Activity A -
According to the Mohawk Industries article below, what were the company's net sales during the first three quarters of the year?
Activity B -
Reproduce word for word the part of the Mohawk Industries article below that opens with the words containing "Headquartered in Dalton, GA, Mohawk" and closes with "were $131 million.".

Selected text -
-- Opening Marker --

By Karen E. Thuermer
That soft carpet that touches your bare toes or tiles that adorn your bathroom are not just important elements that make up your home or office. They may come from one of the largest manufacturers and distributors of flooring product in the world—Mohawk Industries Inc., a company that during the last four or five years has realized between $5-8 billion in sales per year.
Headquartered in Dalton, GA, Mohawk is a leading supplier of flooring for both residential and commercial applications. Mohawk offers a complete selection of carpet, ceramic tile, laminate, wood, stone, vinyl, and rugs. These products are marketed under the premier brands in the industry, which include Mohawk, Karastan, Lees, Bigelow, Dal-Tile, American Olean, Unilin and Quick Step. During the first three quarters of this year, net sales for Mohawk weighed in at $4.3 billion, an increase of approximately 5 percent. For that nine-month period, net earnings were $131 million.
Commenting on the third quarter results, Jeffrey S. Lorberbaum, chairman and CEO, stated, “The Company’s third quarter results reflect an improvement in sales and earnings over last year even with increased raw material costs and consumer reluctance to invest in renovation projects.”
Lorberbaum reveals that sales in both the residential and commercial categories expanded and that commercial renovation lead the growth and new residential continued to lag.
The company has numerous manufacturing plants throughout the Southeast, particularly Georgia, the Carolinas, and Virginia. In addition, Mohawk has tile manufacturing facilities in Mexico, the result of a merger with Dal-Tile Mexico S.A. de C.V. It operates an engineered wood plant in Malaysia, and a joint venture in China where it has a minority interest in one of the top ten Chinese ceramic tile manufacturers. The company also recently purchased a building in Russia for laminate manufacturing.
Although Mohawk executives are not certain whether or not there’s much opportunity to expand in the United States other than through product diversification, they do see continued growth through acquisitions.

-- Closing Marker --

Supplied information -
-- Opening Marker --

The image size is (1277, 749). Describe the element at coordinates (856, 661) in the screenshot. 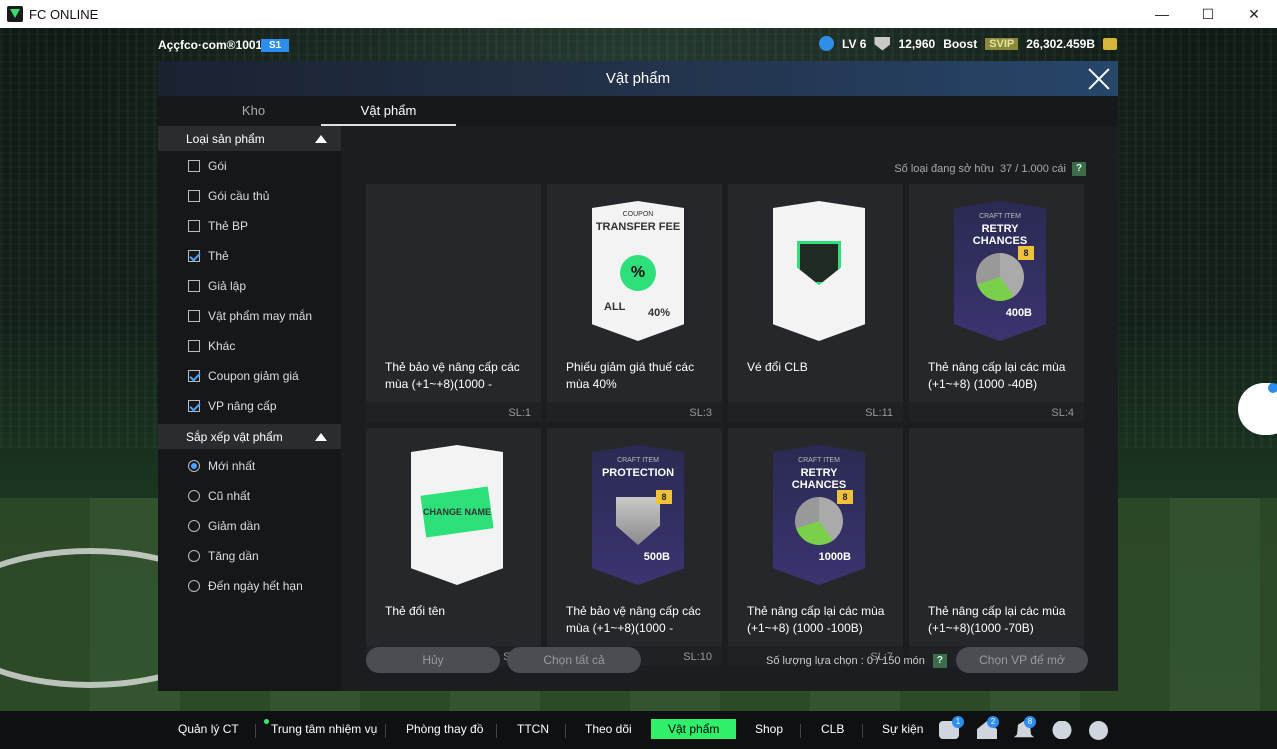

I see `selection-count: Số lượng lựa chọn : 0 / 150 món ?` at that location.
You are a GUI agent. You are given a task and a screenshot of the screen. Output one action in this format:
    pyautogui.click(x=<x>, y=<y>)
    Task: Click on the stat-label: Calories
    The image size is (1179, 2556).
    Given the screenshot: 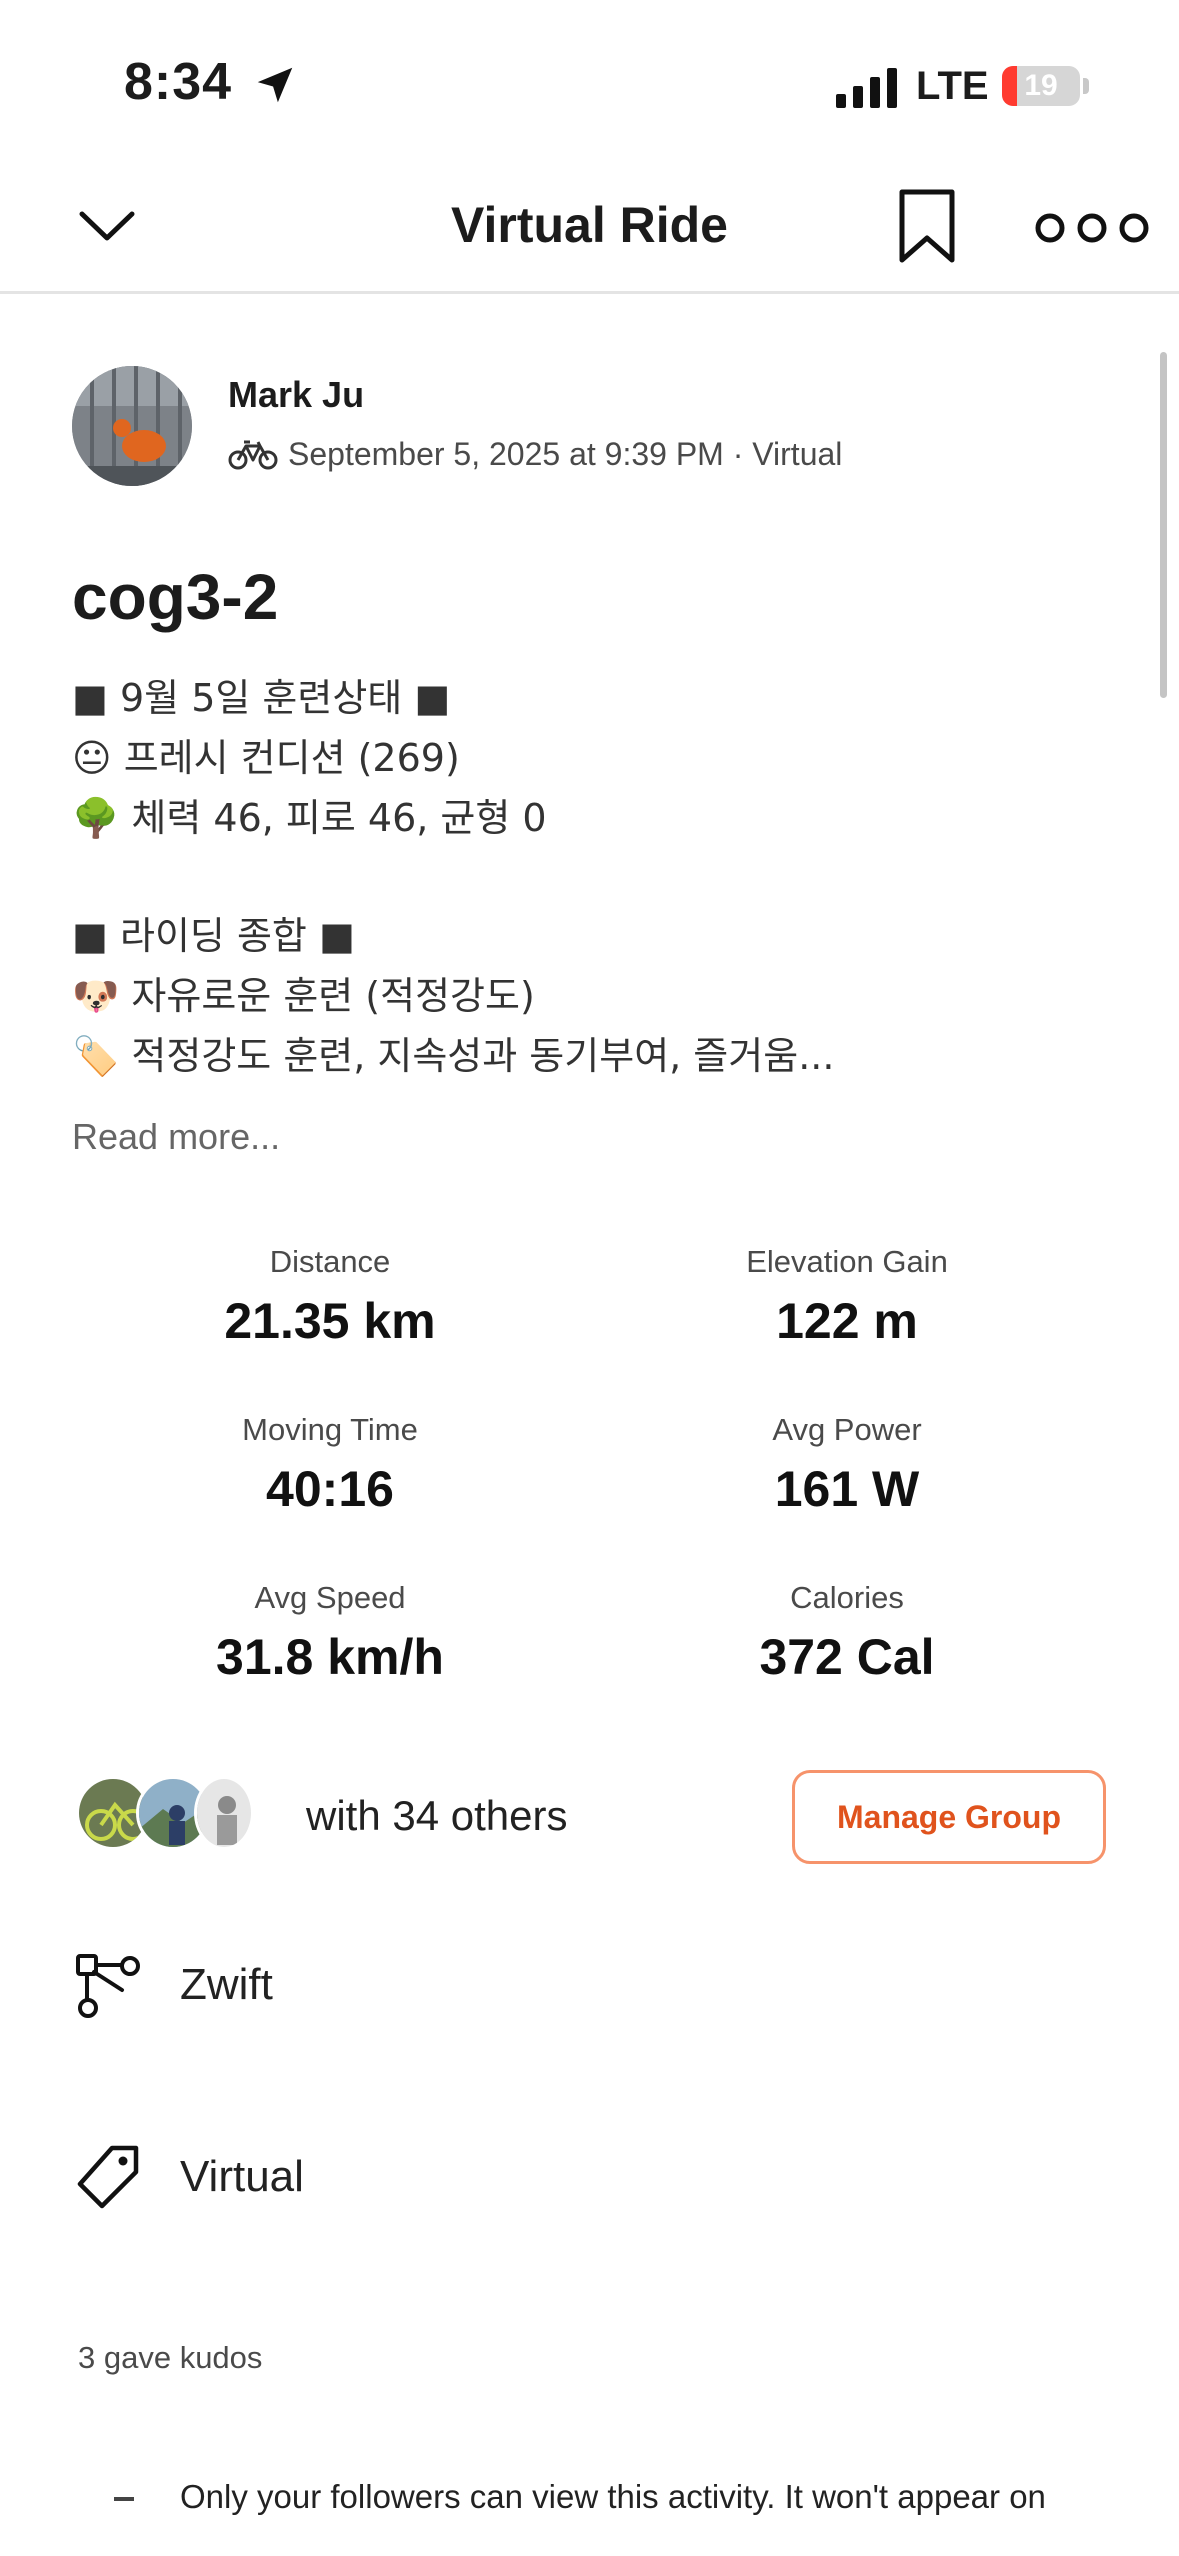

-- Closing Marker --

Result A -
$4.3 billion

Result B -
Headquartered in Dalton, GA, Mohawk is a leading supplier of flooring for both residential and commercial applications. Mohawk offers a complete selection of carpet, ceramic tile, laminate, wood, stone, vinyl, and rugs. These products are marketed under the premier brands in the industry, which include Mohawk, Karastan, Lees, Bigelow, Dal-Tile, American Olean, Unilin and Quick Step. During the first three quarters of this year, net sales for Mohawk weighed in at $4.3 billion, an increase of approximately 5 percent. For that nine-month period, net earnings were $131 million.